Blog

Aug 06 2017 Who Is and Who is Not HIPAA Compliant?

By:

am-i-hipaa-compliant.jpg

Most people assume every organization has to comply with HIPAA legislation, but in fact it only applies to certain types of organizations within the healthcare sector. This means some of your associates may not be HIPAA compliant. You must ensure not only that you know who is and who isn’t HIPAA compliant, but also check that your employees know who has to comply.

What is HIPAA Compliance and Why Does it Matter?

The confidentiality regulations in the Health Insurance Portability and Accountability Act (HIPAA) are designed to keep identifying healthcare data private. If you run an organization or contact center in the healthcare industry, you must ensure that you keep your customers’ information confidential, which includes sharing it only with other providers who comply with HIPAA.

Who Is HIPAA Compliant?

Entities that are covered by HIPAA include medical providers, such as doctors and dentists, Healthcare plan providers are also covered, as well as healthcare clearing houses, which handle billing on behalf of healthcare providers.

Who Is Not HIPAA Compliant?

Some organizations that you might expect to be HIPAA compliant are not actually covered by the act. These include life insurance and workers’ compensation providers, schools and employers. Many of these organizations voluntarily follow HIPAA, but they don’t have to.

How to Ensure HIPAA Compliance in Your Organization?

If you handle data covered by HIPAA, you need to be very careful about sharing the data with other organizations, particularly ones that aren’t required to comply. It is required you remove identifying data and other protected information before sharing data with non-compliant entities.

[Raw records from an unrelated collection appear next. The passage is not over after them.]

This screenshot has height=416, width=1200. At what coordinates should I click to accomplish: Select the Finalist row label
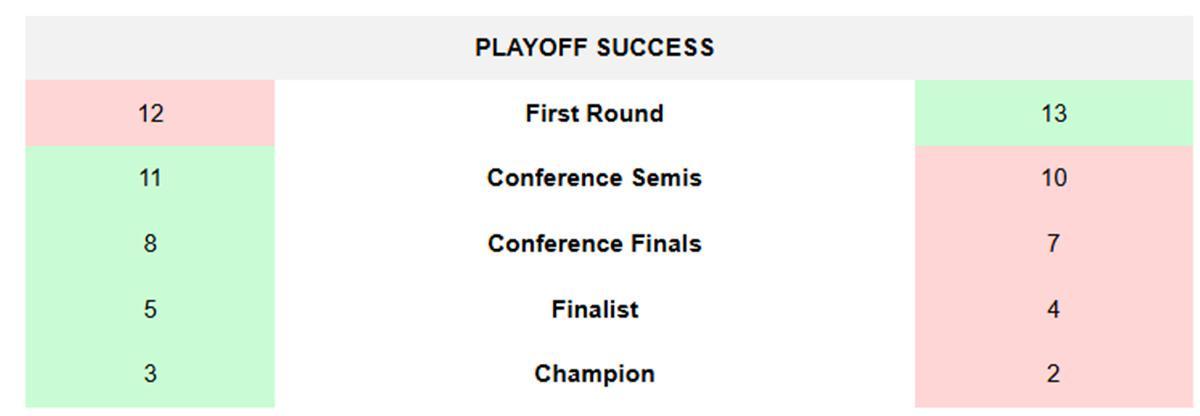pos(594,310)
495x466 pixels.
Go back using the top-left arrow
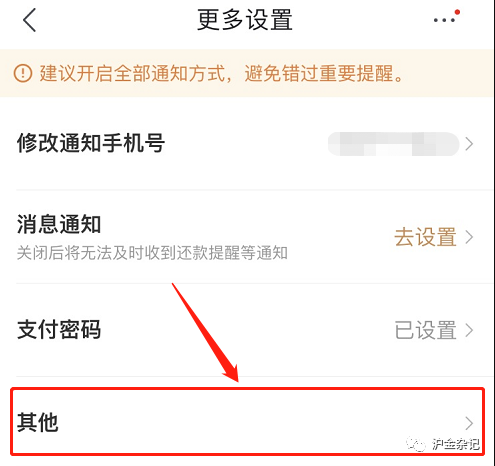29,20
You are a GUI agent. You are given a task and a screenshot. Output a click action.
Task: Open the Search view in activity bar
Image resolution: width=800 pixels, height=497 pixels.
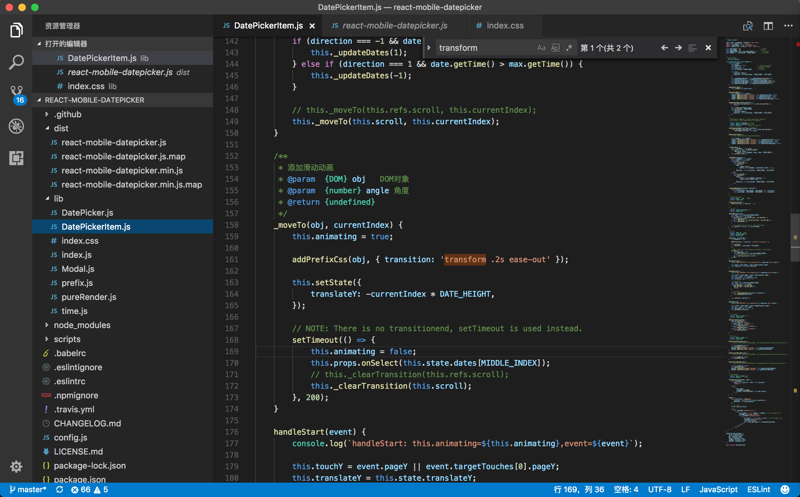tap(16, 62)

Train your staff to understand which organizations follow HIPAA. They should know how to edit data before they share it with those that don’t comply. For example, they may be able to pass high-level data to a non-compliant organization, such as telling a life insurance provider a person passes particular screening tests, without sharing specific details.

One should note that some businesses in the healthcare industry are hybrid organizations. For example, parts of a hospital that treat patients may be required to follow HIPAA, while the research department is not. Hybrid organizations can cause some confusion, so be sure to educate your employees about this situation.

It’s important to have strong policies for reporting compliance problems within your organization and with your associates. Encourage employees to speak up whenever they suspect something is wrong and create a culture where managers pass problems up the chain of command so they can be addressed quickly.

Don’t set your HIPPA compliance policies and then forget them. Employees turn over and forget information that they received in training, so it’s important to repeat training regularly. By keeping your attention focused on HIPAA, you can ensure that your organization does not accidentally break any rules regarding the confidentiality of medical information.

Final Thought

Continual HIPAA compliance is a must for all healthcare organizations. If you can’t guarantee that every one of your employees understands company policies on HIPAA, you have a serious problem that must be addressed as soon as possible. It’s not enough for high-level executives to know how to comply with HIPAA; people on the ground must understand too, so they can avoid making mistakes that could lead to a violation of the law.